Dans cette perspective, on peut aisément comprendre que le plan de logement proposé par Bruno Taut dans son ouvrage Die neue Wohnung. Die Frau als Schöpferin, dédié aux femmes, ait été considéré comme une sorte de cellule idéale, réunissant à la fois le principe tayloriste de l’économie des parcours (relier les fonctions par des cheminements les plus directs, les plus courts et sans croisements) et les préceptes hygiénistes (profiter des rayons du soleil aux différents moments de la journée). L’agencement des espaces domestiques se fait à partir de la détermination de deux sphères de pratiques familiales, l’une collective, l’autre intime – intitulées communément (et de façon réductrice) zone de «jour» et zone de « nuit » –, disposées selon la course du soleil : les chambres, à l’est, bénéficient du soleil du matin, le séjour et la cuisine, à l’ouest, sont orientés vers les rayons du soir.

Les sphères collective et intime du logement sont ainsi clairement distinctes, les pièces étant reliées par des allées et venues courtes et sans croisements apparents. Tout espace est utilisé de façon optimale : finie la «pièce froide» (kalte Pracht, qu’on utilise uniquement le dimanche pour recevoir les invités) et des pratiques différentes (manger, dormir, à titre d’exemple) dans une même pièce. De même, dans la mesure du possible, on favorise la séparation des parents du reste de la famille et la distinction des sexes dans l’attribution des chambres des enfants.

Nouvelles formes urbaines

Hygiénisme et taylorisme: ces deux termes sont aussi à la base de la recherche de nouvelles formes urbaines qui se dissocient volontairement de la forme traditionnelle de la ville.
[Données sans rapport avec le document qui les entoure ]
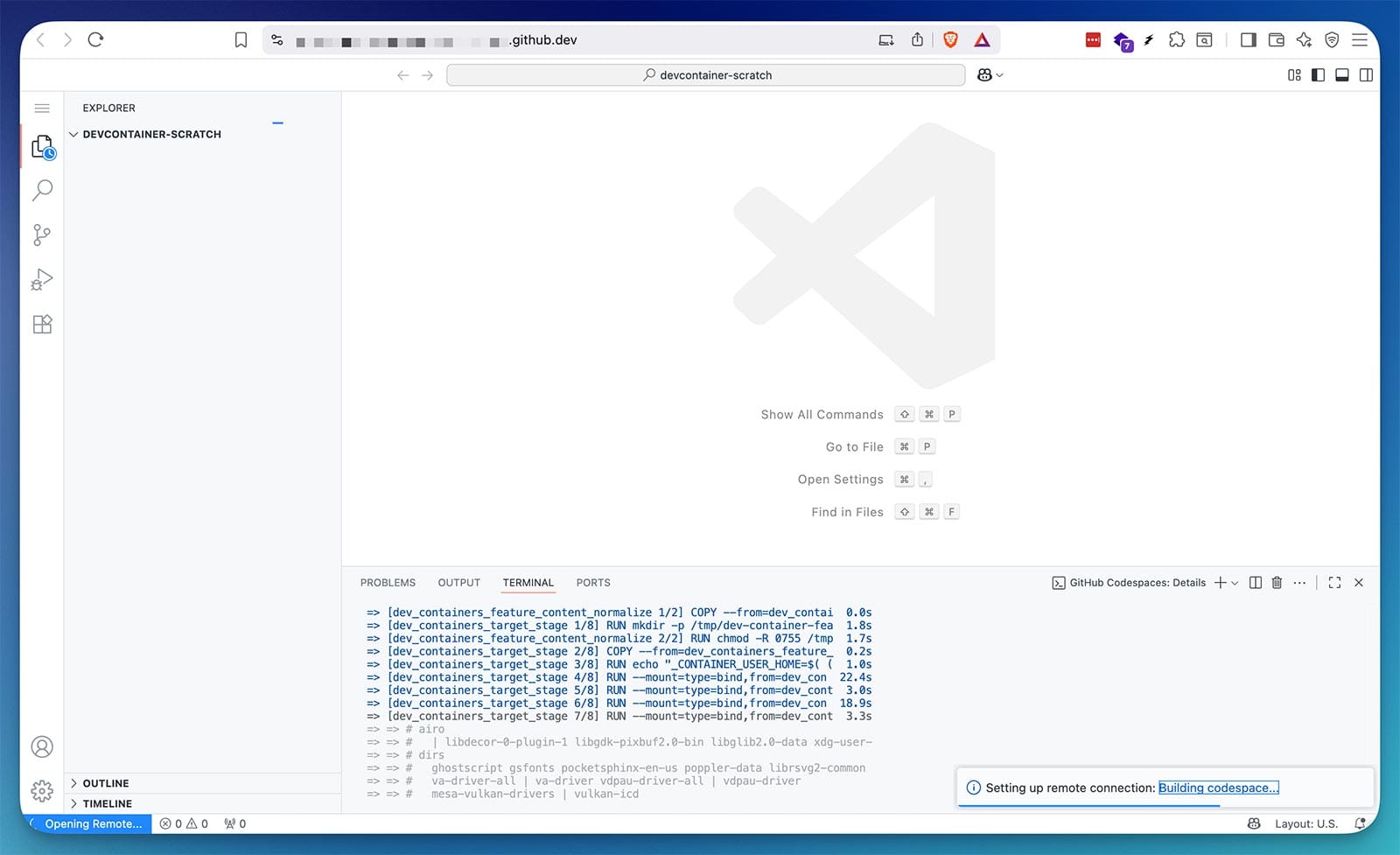The image size is (1400, 855).
Task: Toggle the primary sidebar visibility
Action: (1318, 75)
Dans un schéma devenu depuis lors célèbre, Ernst May, architecte en chef de la ville de Francfort-sur-le-Main, esquisse l’évolution souhaitable de la forme des lotissements de logements, selon une logique de progrès social et technique: par opposition aux taudis des centres-villes et aux îlots rationnels du XIXe siècle, le modèle idéal est maintenant celui du Zeilenbau privilégiant «les rangées parallèles de maisons strictement alignées selon un axe nord-sud, à l’angle droit avec les voies d’accès principales, indépendamment de la topographie, de façon à assurer à tous le maximum de soleil, d’air et de tranquillité».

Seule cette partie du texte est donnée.